High-Dose Vitamin D Supplementation May Lead to Increased Risk of Falls
Bischoff-Ferrari HA, Dawson-Hughes B, Orav E, et al. Monthly high-dose vitamin D treatment for the prevention of functional decline: a randomized clinical trial. JAMA Intern Med. Published online 4 Jan 2016.
Commentary
Vitamin D deficiency is common among older adults and is associated with sarcopenia, functional decline, falls, and fractures [1,2]. Prior meta-analysis has supported that supplementation with vitamin D may lead to improved outcomes in fracture prevention [3]. However, the US Preventive Services Task Force, using more recent evidence reviews and an updated meta-analysis [4], found evidence lacking regarding the benefit of supplementation with vitamin D in community-dwelling postmenopausal women at doses > 400 IU, found no benefit in this group for doses ≤ 400, and found evidence lacking for supplementation in men or premenopausal women at any dose [5]. At the same time, the USPSTF also recommends exercise or physical therapy and vitamin D supplementation (800 IU daily) to prevent falls in community-dwelling adults ≥ 65 years at increased risk for falls [6]. This is consistent with the Institute of Medicine’s recommendation of 800 IU per day for older adults [7].
The current study attempted to elucidate the potential impact of high-dose vitamin D supplementation, hypothesizing that higher doses will achieve improvement in vitamin D levels and better outcomes in terms of lower extremity function and falls.

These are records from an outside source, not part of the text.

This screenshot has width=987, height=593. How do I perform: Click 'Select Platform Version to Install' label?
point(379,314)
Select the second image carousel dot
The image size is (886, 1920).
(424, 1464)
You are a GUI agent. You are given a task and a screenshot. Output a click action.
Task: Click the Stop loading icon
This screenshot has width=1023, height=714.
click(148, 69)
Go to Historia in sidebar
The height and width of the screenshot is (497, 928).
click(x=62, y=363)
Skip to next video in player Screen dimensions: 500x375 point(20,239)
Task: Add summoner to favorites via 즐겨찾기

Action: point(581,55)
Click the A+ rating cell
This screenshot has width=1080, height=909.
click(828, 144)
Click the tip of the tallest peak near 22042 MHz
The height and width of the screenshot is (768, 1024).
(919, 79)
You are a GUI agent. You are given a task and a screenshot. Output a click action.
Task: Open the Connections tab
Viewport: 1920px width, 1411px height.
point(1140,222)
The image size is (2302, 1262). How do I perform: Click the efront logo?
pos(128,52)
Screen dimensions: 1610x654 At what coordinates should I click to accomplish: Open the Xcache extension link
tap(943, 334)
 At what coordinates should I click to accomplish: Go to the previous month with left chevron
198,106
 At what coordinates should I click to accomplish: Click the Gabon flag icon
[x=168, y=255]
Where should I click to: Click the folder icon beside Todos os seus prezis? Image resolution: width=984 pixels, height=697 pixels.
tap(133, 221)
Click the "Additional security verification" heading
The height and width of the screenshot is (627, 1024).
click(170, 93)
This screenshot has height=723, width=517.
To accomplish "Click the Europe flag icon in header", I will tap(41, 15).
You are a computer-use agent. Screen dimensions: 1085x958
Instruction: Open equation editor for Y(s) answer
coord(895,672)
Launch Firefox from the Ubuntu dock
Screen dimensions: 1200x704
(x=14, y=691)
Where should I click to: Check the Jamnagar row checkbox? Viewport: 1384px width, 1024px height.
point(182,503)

However, the investigators found that rather than lowering risk of falls, higher-dose vitamin D was associated with elevated risk of falls without the benefit of improving lower extremity function. This is not the first study that has demonstrated that higher doses of vitamin D supplementation may be associated with harm. A prior randomized controlled trial utilizing a different dosing strategy of annual high- dose vitamin D supplementation also found that higher doses were associated with increased risks of falls [8]. Nonetheless, it helps support the notion that in vitamin D supplementation, more is not necessarily better.
The study is not without its drawbacks. The sample size was relatively small and the trial may have been underpowered to detect whether there may be certain patients for whom high-dose vitamin D supplementation may have a role. Also, the study was based in Zurich, which has a relatively uniform population, and study results may not be generalizable to populations in other countries.
Applications for Clinical Practice
The study lends support to the current recommendation of the Institute of Medicine—800 IU a day—for fall prevention, which is equivalent in dose to the 24,000 IU per month utilized in the trial. One of the questions not answered by the study is whether high-dose supplementation for adults who have severe deficiency in vitamin D is beneficial or harmful when compared with lower-dose supplementation. In clinical practice, clinicians often check an initial level of vitamin D and aim for a target level with supplementation. Among those patients with extremely low baseline levels, a lower-dose regimen of 800 IU a day may not yield a normalized level of vitamin D. Further studies are needed to elucidate whether there may be a role for higher-dose supplementation in these individuals. Nonetheless, it is clear that the current evidence does not support the routine use of high-dose vitamin D supplementation; it does not lead to better lower extremity function and may cause harm.